What is being asked
Quote the entries below from the line with "Click the Step 1 progress bar showing 0.00%" through the line with "Given: Click the watching eye icon in sidebar", both ends included, and only those lines.

Stored items
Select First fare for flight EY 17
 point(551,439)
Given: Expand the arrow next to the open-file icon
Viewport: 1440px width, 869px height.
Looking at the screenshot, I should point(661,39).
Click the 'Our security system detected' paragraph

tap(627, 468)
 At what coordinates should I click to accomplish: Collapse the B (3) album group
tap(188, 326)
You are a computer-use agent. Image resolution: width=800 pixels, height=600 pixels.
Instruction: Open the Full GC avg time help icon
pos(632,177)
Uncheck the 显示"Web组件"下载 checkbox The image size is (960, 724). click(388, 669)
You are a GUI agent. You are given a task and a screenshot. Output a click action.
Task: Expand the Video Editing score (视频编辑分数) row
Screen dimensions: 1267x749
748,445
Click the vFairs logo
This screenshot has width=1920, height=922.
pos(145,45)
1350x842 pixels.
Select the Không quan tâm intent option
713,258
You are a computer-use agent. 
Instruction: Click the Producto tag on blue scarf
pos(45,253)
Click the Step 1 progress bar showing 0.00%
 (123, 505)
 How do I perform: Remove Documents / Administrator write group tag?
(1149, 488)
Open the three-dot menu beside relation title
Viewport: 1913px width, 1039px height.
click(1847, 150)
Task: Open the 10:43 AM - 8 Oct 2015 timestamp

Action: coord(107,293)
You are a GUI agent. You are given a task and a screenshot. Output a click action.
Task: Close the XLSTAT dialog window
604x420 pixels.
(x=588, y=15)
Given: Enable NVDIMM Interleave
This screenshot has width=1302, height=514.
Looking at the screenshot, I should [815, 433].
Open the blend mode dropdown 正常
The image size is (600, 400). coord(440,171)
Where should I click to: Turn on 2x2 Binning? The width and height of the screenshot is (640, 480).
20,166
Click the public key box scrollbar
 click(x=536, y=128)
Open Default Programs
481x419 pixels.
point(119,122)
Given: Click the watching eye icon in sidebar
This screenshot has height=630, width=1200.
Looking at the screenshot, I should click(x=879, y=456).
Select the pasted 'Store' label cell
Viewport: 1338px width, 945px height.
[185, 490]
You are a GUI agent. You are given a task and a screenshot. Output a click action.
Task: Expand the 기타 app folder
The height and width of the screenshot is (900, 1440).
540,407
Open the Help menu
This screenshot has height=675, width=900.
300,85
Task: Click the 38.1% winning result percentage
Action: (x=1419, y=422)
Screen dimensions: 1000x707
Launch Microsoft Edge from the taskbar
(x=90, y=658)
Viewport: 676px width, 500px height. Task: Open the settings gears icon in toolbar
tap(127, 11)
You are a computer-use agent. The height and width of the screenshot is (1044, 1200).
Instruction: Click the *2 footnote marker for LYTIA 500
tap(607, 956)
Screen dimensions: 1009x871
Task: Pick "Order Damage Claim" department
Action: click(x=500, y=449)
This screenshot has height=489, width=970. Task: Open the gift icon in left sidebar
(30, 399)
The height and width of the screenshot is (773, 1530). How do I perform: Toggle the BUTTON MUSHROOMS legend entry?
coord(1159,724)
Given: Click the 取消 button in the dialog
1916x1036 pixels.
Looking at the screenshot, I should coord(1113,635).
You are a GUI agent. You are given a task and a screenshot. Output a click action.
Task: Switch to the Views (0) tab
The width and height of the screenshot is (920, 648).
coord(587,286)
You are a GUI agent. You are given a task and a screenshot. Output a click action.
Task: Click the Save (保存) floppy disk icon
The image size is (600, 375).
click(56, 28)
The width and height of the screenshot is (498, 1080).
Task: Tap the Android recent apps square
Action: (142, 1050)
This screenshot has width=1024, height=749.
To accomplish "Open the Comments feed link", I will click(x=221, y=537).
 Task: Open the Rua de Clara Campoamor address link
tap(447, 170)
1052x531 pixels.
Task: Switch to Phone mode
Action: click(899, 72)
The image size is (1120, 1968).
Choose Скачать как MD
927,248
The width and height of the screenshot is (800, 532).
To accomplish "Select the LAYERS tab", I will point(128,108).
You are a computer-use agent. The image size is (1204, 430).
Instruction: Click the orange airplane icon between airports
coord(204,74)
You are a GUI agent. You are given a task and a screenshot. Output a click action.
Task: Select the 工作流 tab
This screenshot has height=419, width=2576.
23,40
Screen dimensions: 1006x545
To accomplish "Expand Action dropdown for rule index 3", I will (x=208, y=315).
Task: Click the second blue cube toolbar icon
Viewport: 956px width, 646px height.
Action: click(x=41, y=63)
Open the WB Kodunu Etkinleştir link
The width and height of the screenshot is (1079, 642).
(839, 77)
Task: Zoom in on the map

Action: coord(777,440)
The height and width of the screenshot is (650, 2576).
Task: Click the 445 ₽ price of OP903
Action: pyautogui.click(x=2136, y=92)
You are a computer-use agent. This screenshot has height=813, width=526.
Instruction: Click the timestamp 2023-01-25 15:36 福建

Finished exercise
Click the Step 1 progress bar showing 0.00%
 (123, 505)
 How do I perform: Remove Documents / Administrator write group tag?
(1149, 488)
Open the three-dot menu beside relation title
Viewport: 1913px width, 1039px height.
click(1847, 150)
Task: Open the 10:43 AM - 8 Oct 2015 timestamp

Action: coord(107,293)
You are a GUI agent. You are given a task and a screenshot. Output a click action.
Task: Close the XLSTAT dialog window
604x420 pixels.
(x=588, y=15)
Given: Enable NVDIMM Interleave
This screenshot has width=1302, height=514.
Looking at the screenshot, I should [815, 433].
Open the blend mode dropdown 正常
The image size is (600, 400). coord(440,171)
Where should I click to: Turn on 2x2 Binning? The width and height of the screenshot is (640, 480).
20,166
Click the public key box scrollbar
 click(x=536, y=128)
Open Default Programs
481x419 pixels.
point(119,122)
Given: Click the watching eye icon in sidebar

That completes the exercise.